19Dec
Kindred by Rebecca Wragg Sykes review – a new understanding of humanity
In this impressive reassessment Neanderthals emerge as complex, clever and caring, with a lot to tell us about human life
Homo sapiens’ relationship with our long-lost relatives the Neanderthals has undergone a lot of rethinking since our relatively recent reintroduction in 1856. Until then, three years before Charles Darwin published On the Origin of Species, we had no idea that they existed. Thanks to the Parisian anatomist Marcellin Boule, who “inaccurately reconstructed” a skeleton in 1909, the popular image of them has been of an ugly creature with a stooped spine and a “decidedly ape-like” appearance. Now, a blink of an eye later, we know that many of us – at least, those without sub-Saharan heritage – carry between 1.8 and 2.6% Neanderthal DNA. So it’s reassuring to read that these people whose genes we share were not the brutish caricatures of Victorian myth, but complex, clever and probably caring individuals with a lot to tell us about human life.

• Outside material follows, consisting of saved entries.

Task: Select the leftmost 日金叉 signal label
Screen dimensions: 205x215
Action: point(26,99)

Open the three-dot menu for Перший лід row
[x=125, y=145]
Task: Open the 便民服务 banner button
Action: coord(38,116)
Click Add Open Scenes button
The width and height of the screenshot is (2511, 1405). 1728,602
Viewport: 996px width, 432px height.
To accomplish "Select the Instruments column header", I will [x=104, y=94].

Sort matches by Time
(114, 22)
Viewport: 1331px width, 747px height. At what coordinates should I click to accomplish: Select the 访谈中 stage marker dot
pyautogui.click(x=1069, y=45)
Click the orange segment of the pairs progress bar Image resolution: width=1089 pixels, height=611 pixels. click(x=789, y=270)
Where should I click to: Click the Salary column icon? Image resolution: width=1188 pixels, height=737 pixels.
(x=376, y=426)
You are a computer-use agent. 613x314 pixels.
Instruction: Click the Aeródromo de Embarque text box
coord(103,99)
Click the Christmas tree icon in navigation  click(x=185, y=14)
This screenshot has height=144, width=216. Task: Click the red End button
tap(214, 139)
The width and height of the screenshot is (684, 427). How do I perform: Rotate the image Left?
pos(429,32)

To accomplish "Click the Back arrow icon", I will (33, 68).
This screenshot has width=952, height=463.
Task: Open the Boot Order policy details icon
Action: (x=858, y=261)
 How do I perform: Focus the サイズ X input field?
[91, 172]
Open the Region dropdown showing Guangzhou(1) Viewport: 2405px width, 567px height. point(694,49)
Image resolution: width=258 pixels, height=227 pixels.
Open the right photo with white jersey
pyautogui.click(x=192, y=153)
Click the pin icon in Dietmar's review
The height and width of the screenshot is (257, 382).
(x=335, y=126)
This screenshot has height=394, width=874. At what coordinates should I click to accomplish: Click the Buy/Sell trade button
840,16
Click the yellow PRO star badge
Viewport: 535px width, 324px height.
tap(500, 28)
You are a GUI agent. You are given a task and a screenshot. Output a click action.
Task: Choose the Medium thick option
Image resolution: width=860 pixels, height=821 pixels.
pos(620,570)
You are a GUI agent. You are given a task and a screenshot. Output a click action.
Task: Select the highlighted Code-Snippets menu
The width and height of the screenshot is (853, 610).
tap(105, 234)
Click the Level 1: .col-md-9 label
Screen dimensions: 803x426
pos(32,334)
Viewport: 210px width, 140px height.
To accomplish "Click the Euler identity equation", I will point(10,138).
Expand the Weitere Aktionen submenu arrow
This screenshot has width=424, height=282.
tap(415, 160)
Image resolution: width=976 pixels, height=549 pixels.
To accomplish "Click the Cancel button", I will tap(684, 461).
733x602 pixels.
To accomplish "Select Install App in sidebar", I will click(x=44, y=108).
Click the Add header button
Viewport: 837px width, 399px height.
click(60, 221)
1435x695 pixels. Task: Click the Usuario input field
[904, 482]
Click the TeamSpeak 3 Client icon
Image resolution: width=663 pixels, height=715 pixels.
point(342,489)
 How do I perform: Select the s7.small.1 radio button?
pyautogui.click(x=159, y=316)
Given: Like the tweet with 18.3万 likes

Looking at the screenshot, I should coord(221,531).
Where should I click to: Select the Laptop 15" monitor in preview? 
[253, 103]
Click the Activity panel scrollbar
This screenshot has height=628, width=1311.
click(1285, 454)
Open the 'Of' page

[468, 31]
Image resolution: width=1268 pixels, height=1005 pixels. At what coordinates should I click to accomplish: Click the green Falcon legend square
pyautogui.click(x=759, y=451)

Rebecca Wragg Sykes has studied their landscapes, territories and tools and emerges as an expert and enthusiastic character witness for Neanderthals and their way of life. In Kindred she looks at their “life, love, death and art”; and in the light of the fascinating evidence that is painstakingly presented here it seems likely that they had sophisticated tools, built home environments, art and ornamentation, family structures and possibly even “a richer culinary world than ours”. There is even evidence that they tidied up. Neanderthals probably didn’t have PR, but they do now.